Il problema dell'empatia, un'opera di alto valore scientifico, viene qui presentata per la prima volta in lingua italiana. Posto ai confini tra filosofia e psicologia, questo studio mostra come si possa esperire la coscienza altrui, per giungere alla comprensione delle persone con cui entriamo in rapporto.
Nella "descrizione" (vedi sopra) si dice che quest'opera "viene qui presentata per la prima volta in lingua italiana". In realtà si tratta della ristampa di un'edizione del 1998, che a sua volta seguiva ad una diversa edizione del 1992. Ciò non toglie davvero nulla all'aspetto di novità di un'opera che la Stein ha presentato nel 1917 come tesi di laurea con Husserl, di cui diventerà assistente dopo la morte al fronte di Reinach e prima di Heidegger.
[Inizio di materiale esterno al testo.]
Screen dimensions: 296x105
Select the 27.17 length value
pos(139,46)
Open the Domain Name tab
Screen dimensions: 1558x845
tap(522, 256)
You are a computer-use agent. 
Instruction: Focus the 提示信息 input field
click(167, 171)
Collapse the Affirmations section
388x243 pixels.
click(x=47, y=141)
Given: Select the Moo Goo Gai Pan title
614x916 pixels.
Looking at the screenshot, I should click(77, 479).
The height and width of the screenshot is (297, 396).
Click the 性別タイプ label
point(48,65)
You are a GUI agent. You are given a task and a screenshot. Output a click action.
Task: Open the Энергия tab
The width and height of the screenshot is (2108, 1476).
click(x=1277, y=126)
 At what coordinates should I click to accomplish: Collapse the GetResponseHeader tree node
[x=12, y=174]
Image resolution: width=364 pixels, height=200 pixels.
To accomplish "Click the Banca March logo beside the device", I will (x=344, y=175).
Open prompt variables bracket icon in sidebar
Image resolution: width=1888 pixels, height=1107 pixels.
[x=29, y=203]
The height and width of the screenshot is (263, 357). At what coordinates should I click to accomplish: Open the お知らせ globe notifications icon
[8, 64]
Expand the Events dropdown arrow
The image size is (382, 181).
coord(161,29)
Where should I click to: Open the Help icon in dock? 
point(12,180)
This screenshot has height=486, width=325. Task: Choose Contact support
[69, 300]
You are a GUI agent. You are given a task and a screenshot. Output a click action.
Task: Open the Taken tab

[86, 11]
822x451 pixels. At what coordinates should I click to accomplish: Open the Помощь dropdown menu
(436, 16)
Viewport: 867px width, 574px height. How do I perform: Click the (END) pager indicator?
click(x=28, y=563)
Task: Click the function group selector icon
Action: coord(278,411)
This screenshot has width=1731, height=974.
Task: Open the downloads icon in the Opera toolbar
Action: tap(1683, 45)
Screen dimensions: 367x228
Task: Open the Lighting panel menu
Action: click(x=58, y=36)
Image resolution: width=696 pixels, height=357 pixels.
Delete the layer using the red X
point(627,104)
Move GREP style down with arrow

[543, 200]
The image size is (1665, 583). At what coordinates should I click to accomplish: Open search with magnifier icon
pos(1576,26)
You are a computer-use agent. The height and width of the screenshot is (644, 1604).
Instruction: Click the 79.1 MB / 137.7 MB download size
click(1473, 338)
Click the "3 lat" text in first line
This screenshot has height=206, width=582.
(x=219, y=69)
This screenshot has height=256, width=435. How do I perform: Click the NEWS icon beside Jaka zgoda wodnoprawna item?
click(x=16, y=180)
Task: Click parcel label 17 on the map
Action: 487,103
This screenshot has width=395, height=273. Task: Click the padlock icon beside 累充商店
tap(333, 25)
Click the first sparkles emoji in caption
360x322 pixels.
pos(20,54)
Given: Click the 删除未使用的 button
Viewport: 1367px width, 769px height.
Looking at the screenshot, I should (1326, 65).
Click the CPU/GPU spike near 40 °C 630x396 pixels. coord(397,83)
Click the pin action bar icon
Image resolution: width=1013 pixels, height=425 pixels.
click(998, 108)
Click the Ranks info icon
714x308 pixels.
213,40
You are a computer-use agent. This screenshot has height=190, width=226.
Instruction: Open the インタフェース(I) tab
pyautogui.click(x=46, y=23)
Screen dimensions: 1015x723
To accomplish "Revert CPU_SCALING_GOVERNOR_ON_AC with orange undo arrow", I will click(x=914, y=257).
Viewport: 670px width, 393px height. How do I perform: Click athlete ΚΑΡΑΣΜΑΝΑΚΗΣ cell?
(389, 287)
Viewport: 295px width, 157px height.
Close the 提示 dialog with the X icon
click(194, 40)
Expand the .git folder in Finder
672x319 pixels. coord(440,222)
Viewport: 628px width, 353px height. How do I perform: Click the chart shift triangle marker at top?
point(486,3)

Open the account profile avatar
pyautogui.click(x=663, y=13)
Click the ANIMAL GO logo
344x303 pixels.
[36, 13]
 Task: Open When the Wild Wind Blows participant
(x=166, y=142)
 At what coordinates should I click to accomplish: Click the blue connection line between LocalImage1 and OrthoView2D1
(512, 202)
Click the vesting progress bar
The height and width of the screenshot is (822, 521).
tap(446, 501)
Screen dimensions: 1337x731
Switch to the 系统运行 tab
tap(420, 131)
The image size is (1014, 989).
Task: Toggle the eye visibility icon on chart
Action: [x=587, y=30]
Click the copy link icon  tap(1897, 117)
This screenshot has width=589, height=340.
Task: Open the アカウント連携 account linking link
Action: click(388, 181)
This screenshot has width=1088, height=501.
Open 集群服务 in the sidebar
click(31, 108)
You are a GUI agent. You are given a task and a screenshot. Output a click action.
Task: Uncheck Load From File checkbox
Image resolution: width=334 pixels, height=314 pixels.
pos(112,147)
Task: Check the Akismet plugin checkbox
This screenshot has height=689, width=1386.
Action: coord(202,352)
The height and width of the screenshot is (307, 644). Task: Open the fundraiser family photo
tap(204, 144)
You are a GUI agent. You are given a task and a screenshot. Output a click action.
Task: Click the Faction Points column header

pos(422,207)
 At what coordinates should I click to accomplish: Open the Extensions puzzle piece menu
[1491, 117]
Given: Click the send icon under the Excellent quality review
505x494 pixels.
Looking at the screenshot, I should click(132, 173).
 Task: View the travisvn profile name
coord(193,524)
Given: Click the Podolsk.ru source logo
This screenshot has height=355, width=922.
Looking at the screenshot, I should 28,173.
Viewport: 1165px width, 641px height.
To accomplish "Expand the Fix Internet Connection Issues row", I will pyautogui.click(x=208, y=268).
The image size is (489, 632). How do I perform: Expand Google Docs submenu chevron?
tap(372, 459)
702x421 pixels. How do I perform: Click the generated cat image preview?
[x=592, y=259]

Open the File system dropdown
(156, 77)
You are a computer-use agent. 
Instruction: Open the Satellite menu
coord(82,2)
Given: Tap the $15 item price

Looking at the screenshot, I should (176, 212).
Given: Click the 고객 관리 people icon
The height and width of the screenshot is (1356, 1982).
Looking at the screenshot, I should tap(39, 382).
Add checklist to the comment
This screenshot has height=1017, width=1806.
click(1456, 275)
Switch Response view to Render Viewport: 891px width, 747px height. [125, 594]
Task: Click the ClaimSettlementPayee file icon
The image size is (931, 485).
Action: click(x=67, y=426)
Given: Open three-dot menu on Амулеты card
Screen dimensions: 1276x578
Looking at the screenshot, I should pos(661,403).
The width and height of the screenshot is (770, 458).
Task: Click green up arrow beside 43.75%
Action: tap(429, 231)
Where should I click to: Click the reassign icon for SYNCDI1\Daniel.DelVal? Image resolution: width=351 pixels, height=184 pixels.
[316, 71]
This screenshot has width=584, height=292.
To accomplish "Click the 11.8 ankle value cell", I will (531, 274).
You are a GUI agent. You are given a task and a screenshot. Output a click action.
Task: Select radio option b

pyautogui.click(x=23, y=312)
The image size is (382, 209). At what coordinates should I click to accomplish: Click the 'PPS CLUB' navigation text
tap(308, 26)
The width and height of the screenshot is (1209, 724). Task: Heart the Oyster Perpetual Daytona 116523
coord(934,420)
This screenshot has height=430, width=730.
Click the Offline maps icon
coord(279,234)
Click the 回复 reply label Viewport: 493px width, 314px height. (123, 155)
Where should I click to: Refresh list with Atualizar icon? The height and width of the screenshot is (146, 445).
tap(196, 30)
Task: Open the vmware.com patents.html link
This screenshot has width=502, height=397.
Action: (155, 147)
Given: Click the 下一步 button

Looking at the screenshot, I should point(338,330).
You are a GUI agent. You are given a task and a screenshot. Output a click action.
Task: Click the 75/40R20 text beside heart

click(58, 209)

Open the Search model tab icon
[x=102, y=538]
Quando Edith Stein compone quest'opera è ancora una studentessa agnostica, angosciata per il crollo di un intero mondo, anche intellettuale, di cui la guerra svela le fragilissime basi. Con una lucida visione dei limiti costitutivi dell'antropocentrismo moderno, declinato ormai come soggettivismo, in anticipo sui filosofi dell'alterità come Levinas, ebreo come lei stessa, la Stein descrive quell'esperienza umanissima, alla portata di tutti, che chiama empatia, come l'unica strada per guadagnare la certezza di se stessi e del mondo e per affacciarsi sull'Oltre trascendente. Quest'ultima cosa non la vuole proprio fare, in questo libro ("non liquet", scrive nell'ultima pagina), ma lo farà con il tutto resto della propria esistenza.